Icône noire et blanche de la photographie : tu es devenu !, et l'on t'emporte avec soi dans le souvenir de cette inaltérable jeunesse, que soulignent tes yeux perdus dans le lointain intérieur.
J'ai vu par la fenêtre, intact, ce que tu contemplais, de ce second étage dans ce vieil immeuble au plancher verni d'époque, que les sirènes muséales contemporaines ont réhabillé de rêves. Cela me rappelait le splendide ennui, qui gonfle nos poitrines de dix sept ans...
Ton musée sur ton quai, sur ta Meuse en briques rouges et ton île devant le Mt Olympe, que tu gravis vraiment le dimanche.
Un jeune garçon m'a regardé intrigué avec ma machine sur trépied, comme sortant de son mortel ennui, où dort la ville froide avec ses guirlandes de Noël. Il avait un beau visage et un sourire intérieur et je n'ai pas osé l'interpeller, de peur d'instaurer l'ambiguité, ce que le sex shop à quelques pas de là rappelait au passant : fermé le dimanche quand s'ouvre la messe.

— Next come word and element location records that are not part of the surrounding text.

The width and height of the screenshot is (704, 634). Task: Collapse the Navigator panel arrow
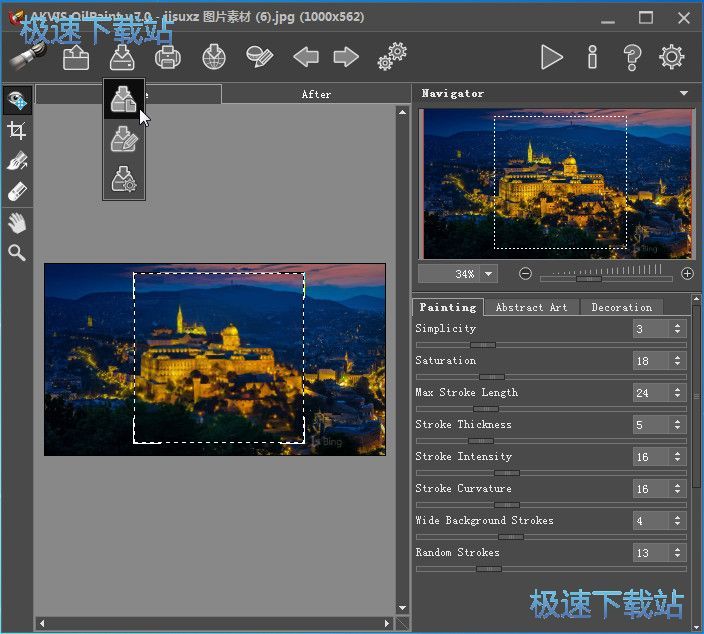click(x=684, y=93)
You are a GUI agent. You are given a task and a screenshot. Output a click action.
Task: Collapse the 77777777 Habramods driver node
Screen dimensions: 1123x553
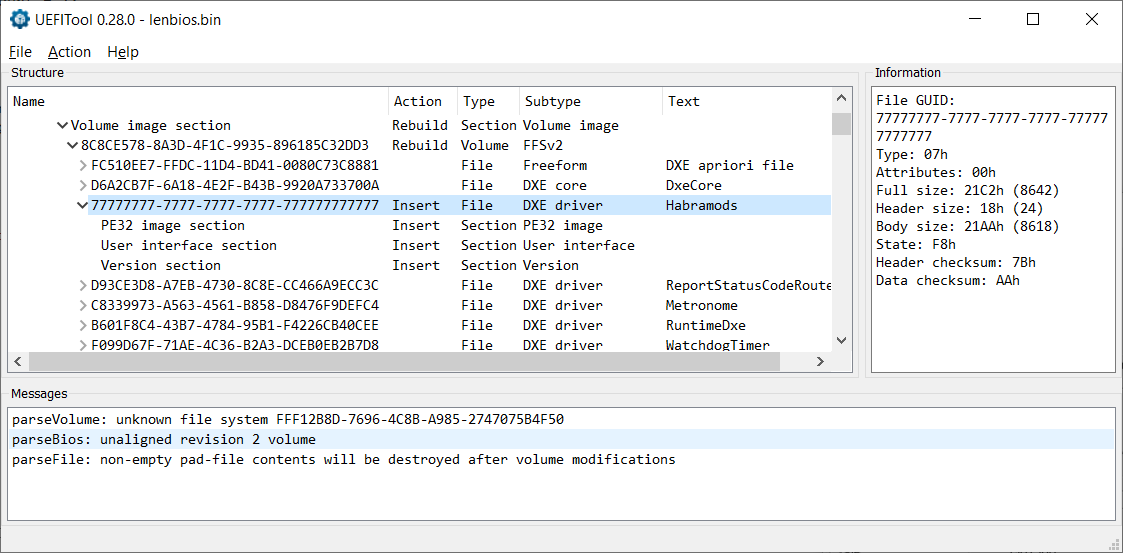click(x=82, y=206)
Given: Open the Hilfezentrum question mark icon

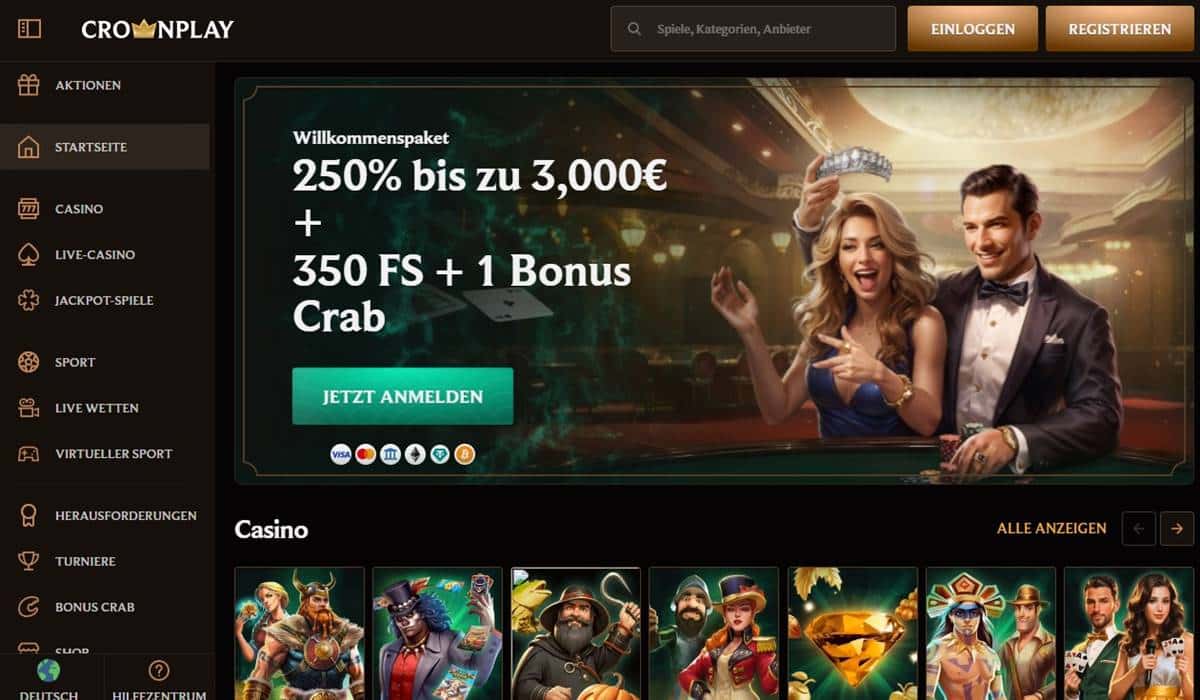Looking at the screenshot, I should [x=158, y=670].
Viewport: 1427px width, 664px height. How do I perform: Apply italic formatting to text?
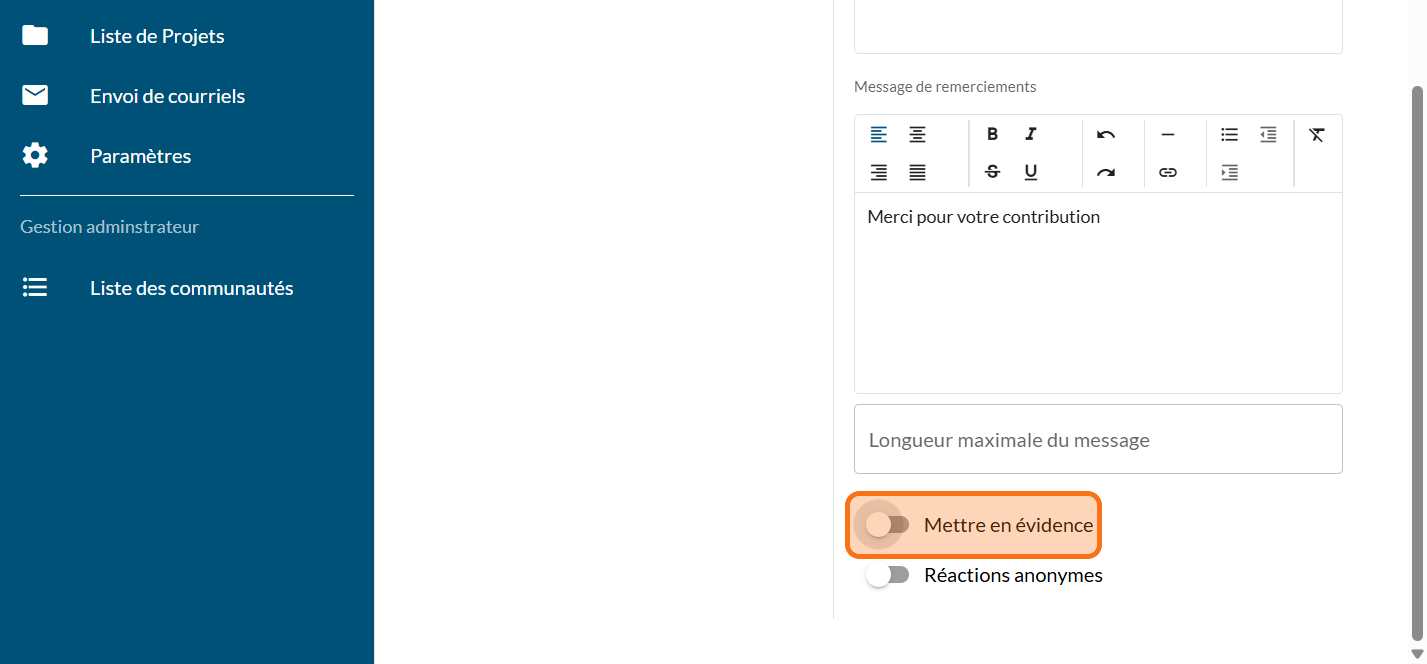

La gardienne du musée m'a dit que "tu aurais été plus heureux dans notre époque" ; plus joyeux que ce sinistre dix-neuvième ?... Pas sûr que ta révolte se soit éteinte au feu de la modernité... Pas sûr que les interdits levés t'aient permis de te brûler au feu des joies faciles.

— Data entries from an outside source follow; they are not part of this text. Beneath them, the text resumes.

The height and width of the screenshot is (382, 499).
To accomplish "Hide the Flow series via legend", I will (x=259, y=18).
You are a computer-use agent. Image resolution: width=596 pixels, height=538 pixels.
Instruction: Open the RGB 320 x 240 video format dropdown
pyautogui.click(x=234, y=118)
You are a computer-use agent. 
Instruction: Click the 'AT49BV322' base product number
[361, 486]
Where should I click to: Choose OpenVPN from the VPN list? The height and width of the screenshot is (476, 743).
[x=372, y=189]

J'ai vu à travers tes yeux, ce que je voyais à travers les miens, à travers ta fenêtre : "ma" fenêtre sur mon passé, et c'est bien le rôle du poète que de lancer des ponts dans la mémoire de ceux qui le suivent.
Déambulation : "Place du sépulcre" à la bibliothèque à côté de ton école, où tu agonisais lentement sur les pages des livres, de cette vie mortelle qui chaque jour au lever te saisissait et te faisait éclater les limites de l'espace.
On ne raconte pas l'imaginaire, on le déroule comme le serpentin du plaisir et on ne peut s'en emparer tant il file en amont. Ce sont des images, des mots, des climats dans la nue emportés qui nourrissent l'espérance et la volonté.
On ne raconte pas la bière belge avalée dans la solitude, avant de chercher la maison où tu es né. Pas moyen de la trouver, ni ton buste sur la place de la gare, envolé... Quoi l'éternité ?
Bien présent dans le marbre du lendemain, à l'aube poisseuse, ton effigie, je ne l'avais pas remarquée, tellement sous mes yeux.
"Rue Forest" : tu revenais de classe avec tes camarades, un réverbère blafard scandait tes pas rapides, au dessus flottaient tes pantalons courts aux genoux rouges.
Maintenant tu intègres les murs, tu en fais partie, on te croise à chaque oubli ; c'est comme si la sous-préfecture s'était réveillée avec toi dans les draps de l'ouverture, et qu'un soleil brumeux venait enfin frapper les rues indisposées. On raconte ici que tu ne t'échapperas plus, que ta soif d'évasion s'est calmée, que tes regrets ont pourri, définitifs sur le sol d'automne, et que ton cadavre flotte diaphane au dessus de la ville.
Arthur, j'ai vu ton corps hanter ces rues, comme la sueur des murs, les humeurs de la Meuse, ton Musée refroidi, ta maison d'ici et maintenant, tous piégés dans les stèles commémoratives, de cette cire qui englue les mémoires.
Tu es inscrit dans l'histoire désormais, avec acte de décès, de renaissance, et de présence à la clé, tous passés, laminés en revue, ici est vécu et vivra : Charleville-Rimbaud.